▶ _Exercise objective_
Render every line of text in the rows below as a JSON list of strings, one string per line, omitting blank lines and leaving out the pictures.

▶ _Raw data_

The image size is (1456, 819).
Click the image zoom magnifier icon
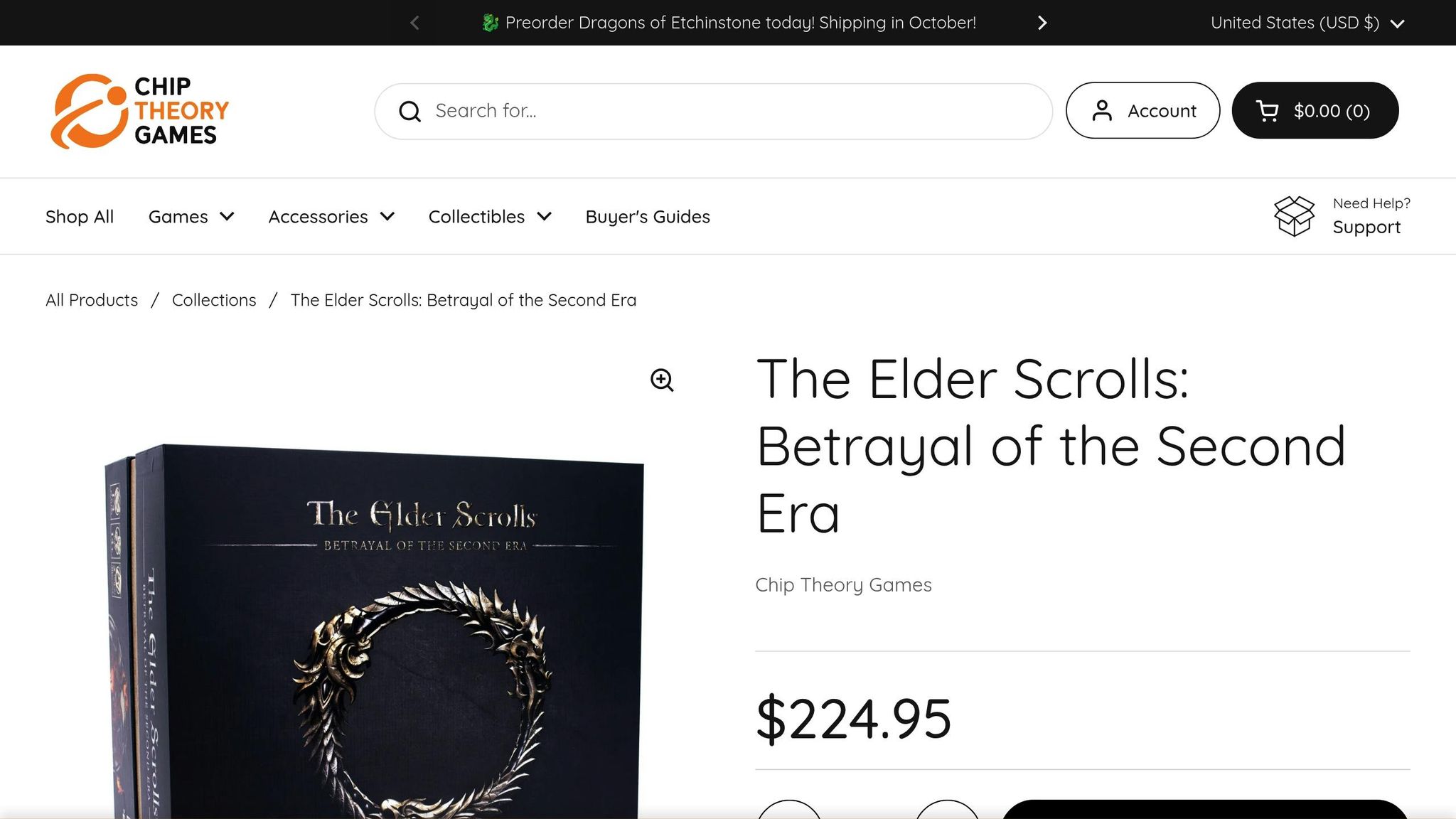tap(662, 380)
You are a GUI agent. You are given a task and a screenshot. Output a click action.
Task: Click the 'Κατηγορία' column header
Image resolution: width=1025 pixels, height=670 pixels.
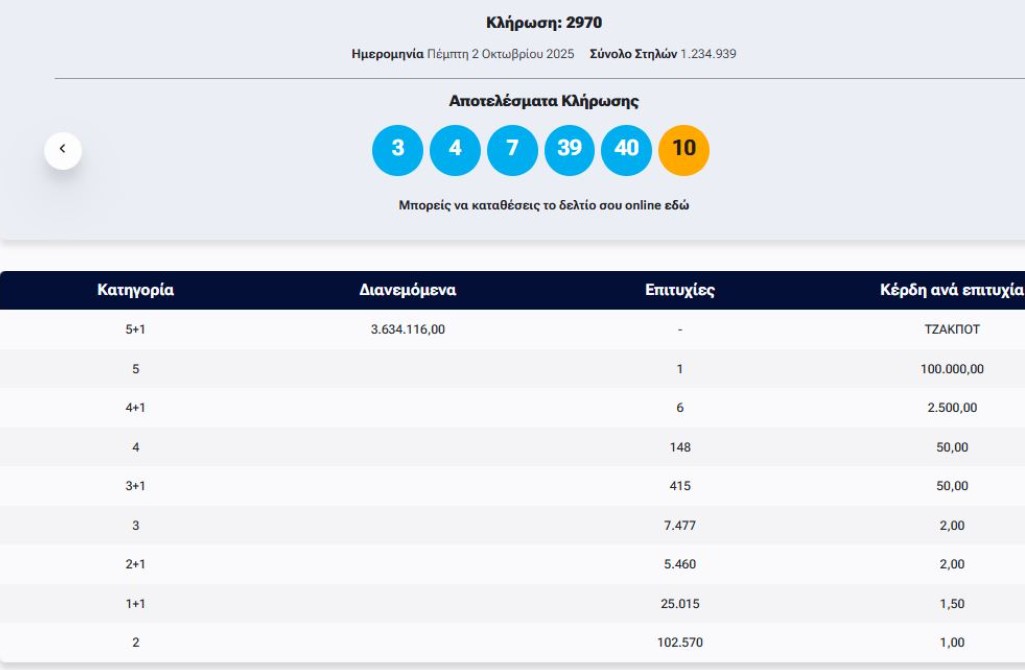[x=135, y=291]
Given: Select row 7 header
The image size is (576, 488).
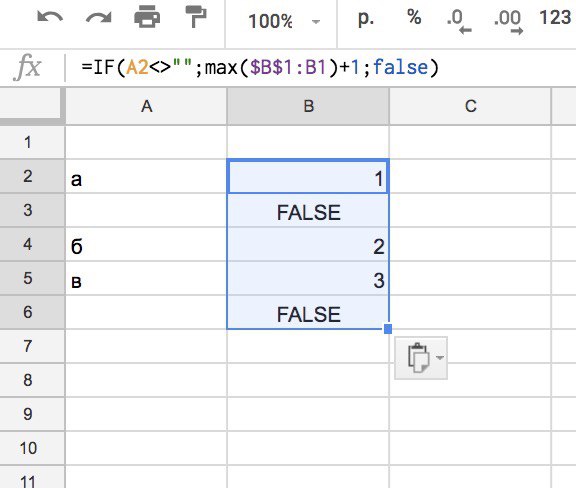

▶ _Response to this task_
[
  "The image size is (1456, 819).",
  "Click the image zoom magnifier icon",
  "tap(662, 380)",
  "You are a GUI agent. You are given a task and a screenshot. Output a click action.",
  "Task: Click the 'Κατηγορία' column header",
  "Image resolution: width=1025 pixels, height=670 pixels.",
  "[x=135, y=291]",
  "Given: Select row 7 header",
  "The image size is (576, 488)."
]